* How to complete this task *
Go through the entries below and print, exactly, the lines starting at the one with "Image resolution: width=1000" and ending at the one with "You are a GUI", keeping both ends and no others.

[Collected data entries]
········

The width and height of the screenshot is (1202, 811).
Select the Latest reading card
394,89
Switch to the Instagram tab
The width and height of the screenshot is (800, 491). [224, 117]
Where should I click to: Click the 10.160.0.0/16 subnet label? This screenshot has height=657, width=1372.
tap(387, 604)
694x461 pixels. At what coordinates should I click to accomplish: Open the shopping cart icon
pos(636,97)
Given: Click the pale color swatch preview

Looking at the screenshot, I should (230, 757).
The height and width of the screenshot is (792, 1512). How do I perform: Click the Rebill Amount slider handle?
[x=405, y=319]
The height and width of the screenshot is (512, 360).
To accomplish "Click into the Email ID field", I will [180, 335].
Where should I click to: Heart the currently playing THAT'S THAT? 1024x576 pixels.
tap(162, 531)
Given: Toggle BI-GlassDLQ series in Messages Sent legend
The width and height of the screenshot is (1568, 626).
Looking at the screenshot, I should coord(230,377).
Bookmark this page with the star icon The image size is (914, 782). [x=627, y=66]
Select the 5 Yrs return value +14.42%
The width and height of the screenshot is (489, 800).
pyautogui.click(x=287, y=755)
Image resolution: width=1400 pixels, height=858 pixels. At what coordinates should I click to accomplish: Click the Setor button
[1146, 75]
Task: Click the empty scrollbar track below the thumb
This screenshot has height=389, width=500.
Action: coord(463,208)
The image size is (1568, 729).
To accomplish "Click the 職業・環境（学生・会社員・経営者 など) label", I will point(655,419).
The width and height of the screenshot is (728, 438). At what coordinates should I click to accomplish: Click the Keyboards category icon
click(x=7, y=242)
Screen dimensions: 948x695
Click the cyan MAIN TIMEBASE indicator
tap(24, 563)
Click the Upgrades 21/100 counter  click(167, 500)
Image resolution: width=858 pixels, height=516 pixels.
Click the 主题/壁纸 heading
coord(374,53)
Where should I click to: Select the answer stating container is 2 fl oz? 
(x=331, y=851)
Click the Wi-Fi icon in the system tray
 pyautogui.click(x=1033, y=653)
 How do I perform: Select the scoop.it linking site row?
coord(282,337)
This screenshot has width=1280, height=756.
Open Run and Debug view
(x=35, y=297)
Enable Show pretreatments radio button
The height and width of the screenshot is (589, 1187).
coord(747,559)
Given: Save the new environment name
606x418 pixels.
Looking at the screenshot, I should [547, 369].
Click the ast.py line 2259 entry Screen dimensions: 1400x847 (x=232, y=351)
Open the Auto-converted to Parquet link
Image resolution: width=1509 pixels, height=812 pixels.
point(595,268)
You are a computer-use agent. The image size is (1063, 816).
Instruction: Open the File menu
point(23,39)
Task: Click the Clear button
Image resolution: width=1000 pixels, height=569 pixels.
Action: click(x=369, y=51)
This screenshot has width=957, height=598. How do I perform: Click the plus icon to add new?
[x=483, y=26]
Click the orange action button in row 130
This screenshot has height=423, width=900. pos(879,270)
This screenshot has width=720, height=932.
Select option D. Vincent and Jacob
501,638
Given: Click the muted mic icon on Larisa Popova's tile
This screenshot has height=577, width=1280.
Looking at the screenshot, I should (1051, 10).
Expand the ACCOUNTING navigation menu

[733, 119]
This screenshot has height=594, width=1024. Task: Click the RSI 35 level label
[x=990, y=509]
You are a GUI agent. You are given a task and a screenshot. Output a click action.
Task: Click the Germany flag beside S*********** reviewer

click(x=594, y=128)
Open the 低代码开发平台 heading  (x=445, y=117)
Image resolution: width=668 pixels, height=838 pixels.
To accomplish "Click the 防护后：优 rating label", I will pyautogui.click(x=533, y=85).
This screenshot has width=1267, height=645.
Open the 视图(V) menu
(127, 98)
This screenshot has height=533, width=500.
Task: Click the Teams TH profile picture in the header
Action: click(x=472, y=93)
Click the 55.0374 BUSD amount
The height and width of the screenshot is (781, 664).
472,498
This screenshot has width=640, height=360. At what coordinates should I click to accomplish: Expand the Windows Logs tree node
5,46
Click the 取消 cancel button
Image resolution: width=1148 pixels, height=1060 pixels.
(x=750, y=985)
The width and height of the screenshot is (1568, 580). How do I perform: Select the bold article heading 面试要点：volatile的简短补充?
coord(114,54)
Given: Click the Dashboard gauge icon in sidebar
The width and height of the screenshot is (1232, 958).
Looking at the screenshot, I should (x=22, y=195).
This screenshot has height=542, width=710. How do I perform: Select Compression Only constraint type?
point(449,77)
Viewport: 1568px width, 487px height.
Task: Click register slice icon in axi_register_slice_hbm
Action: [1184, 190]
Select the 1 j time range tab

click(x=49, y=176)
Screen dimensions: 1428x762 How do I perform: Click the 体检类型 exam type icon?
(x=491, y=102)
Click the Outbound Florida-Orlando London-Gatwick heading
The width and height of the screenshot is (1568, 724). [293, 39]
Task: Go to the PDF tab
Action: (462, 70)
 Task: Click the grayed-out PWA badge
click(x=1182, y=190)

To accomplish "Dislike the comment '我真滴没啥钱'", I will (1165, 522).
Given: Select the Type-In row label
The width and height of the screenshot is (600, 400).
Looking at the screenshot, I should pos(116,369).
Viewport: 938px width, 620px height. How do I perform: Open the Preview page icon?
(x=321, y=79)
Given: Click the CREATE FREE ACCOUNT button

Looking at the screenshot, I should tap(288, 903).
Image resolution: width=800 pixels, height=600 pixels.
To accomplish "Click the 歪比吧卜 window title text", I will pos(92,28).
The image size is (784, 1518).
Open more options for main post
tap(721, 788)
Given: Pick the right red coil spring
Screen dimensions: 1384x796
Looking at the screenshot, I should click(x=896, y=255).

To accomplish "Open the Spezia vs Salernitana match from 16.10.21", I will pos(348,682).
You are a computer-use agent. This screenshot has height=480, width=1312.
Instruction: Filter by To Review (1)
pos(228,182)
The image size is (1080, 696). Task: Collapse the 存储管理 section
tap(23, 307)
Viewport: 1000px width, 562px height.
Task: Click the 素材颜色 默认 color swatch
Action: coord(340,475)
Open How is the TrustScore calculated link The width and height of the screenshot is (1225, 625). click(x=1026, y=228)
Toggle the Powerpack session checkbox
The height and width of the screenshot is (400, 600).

········

* Written reply *
Image resolution: width=1000 pixels, height=569 pixels.
Action: click(x=369, y=51)
This screenshot has width=957, height=598. How do I perform: Click the plus icon to add new?
[x=483, y=26]
Click the orange action button in row 130
This screenshot has height=423, width=900. pos(879,270)
This screenshot has width=720, height=932.
Select option D. Vincent and Jacob
501,638
Given: Click the muted mic icon on Larisa Popova's tile
This screenshot has height=577, width=1280.
Looking at the screenshot, I should (1051, 10).
Expand the ACCOUNTING navigation menu

[733, 119]
This screenshot has height=594, width=1024. Task: Click the RSI 35 level label
[x=990, y=509]
You are a GUI agent. You are given a task and a screenshot. Output a click action.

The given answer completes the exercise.